January 11, 2023 by Anthony King Ho

Machine learning is a subset of AI that allows a machine to learn using past data. Learn about the two categories of machine learning as well as four major machine learning models often used in industrial applications.

Years ago, when we heard of artificial intelligence (AI), we often associated it with academic research or NASA technology. But today, AI is tightly integrated into our daily lives, sometimes even without us realizing their existences. 

When we wake up in the morning and unlock our phones by using Apple’s FaceID, AI uses algorithms to compare our faces with what it stored (facial recognition). When we are ready for breakfast, the house is already cooling down with the home’s smart thermostat. Food will never run out because of the smart refrigerator. AI is used to learn about our personal preferences and habits to adjust the room temperature and prepare for our grocery shopping list (adaptive learning). 
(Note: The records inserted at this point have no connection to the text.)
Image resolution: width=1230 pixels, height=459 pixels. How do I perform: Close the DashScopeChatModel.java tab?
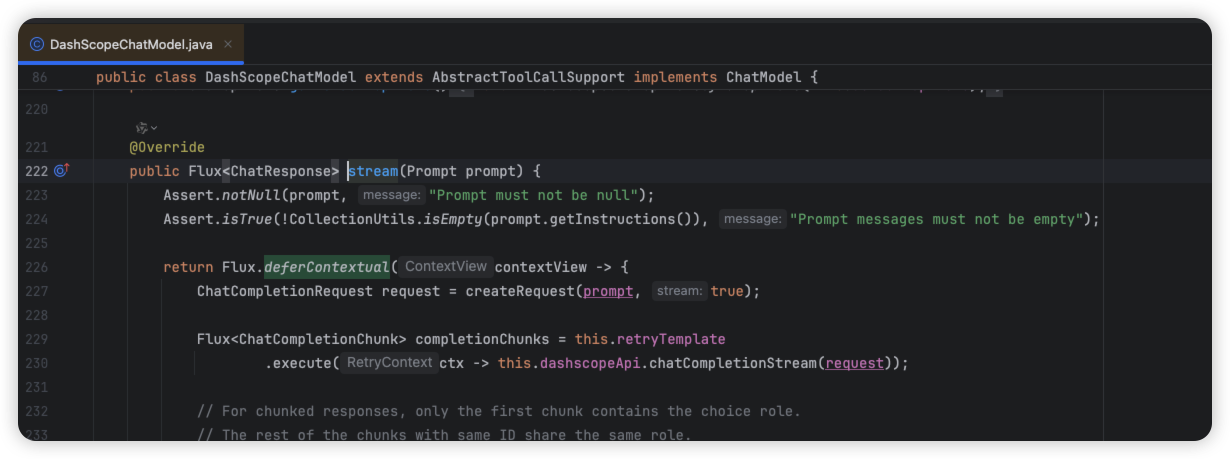(x=228, y=44)
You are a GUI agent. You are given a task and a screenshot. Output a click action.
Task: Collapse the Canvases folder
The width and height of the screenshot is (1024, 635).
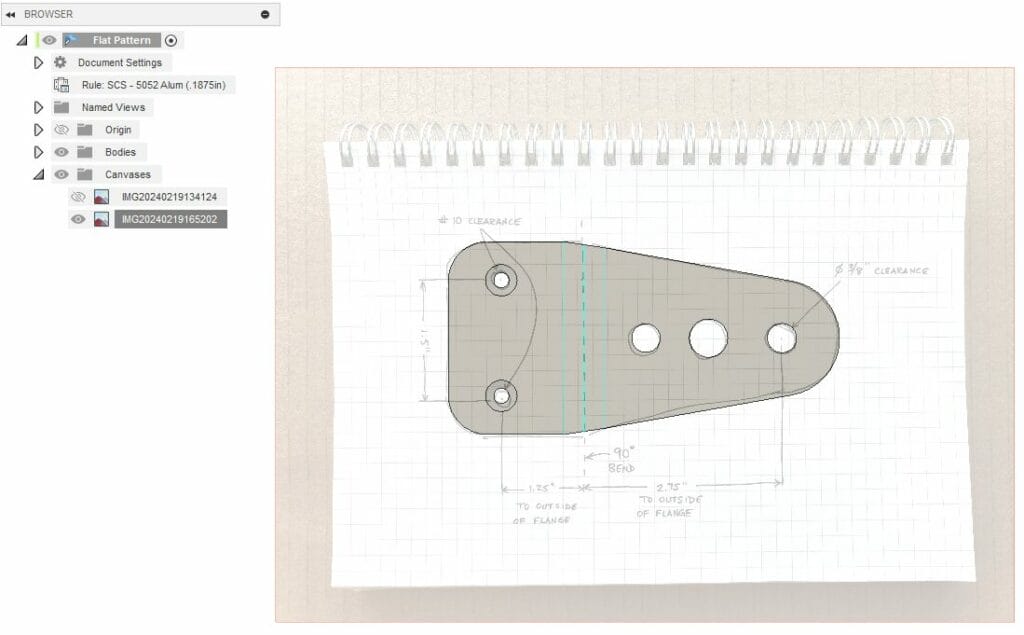tap(39, 174)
When we drive to work, Google Maps gives us the fastest route and monitors the real-time traffic (neural network). After a day of work, we can talk to Alexa (speech recognition) and ask for a recommendation for a movie. Netflix then starts streaming based on our past viewing history (decision trees). Without a doubt, AI is embedded in our daily lives.

 

Machine Learning - Supervised vs Unsupervised

Machine learning is a subset of AI that allows a machine to automatically learn using past data without the need to use complex mathematics or program in every scenario. There are two categories of machine learning, supervised learning and unsupervised learning. Let’s first take a look at the difference between them.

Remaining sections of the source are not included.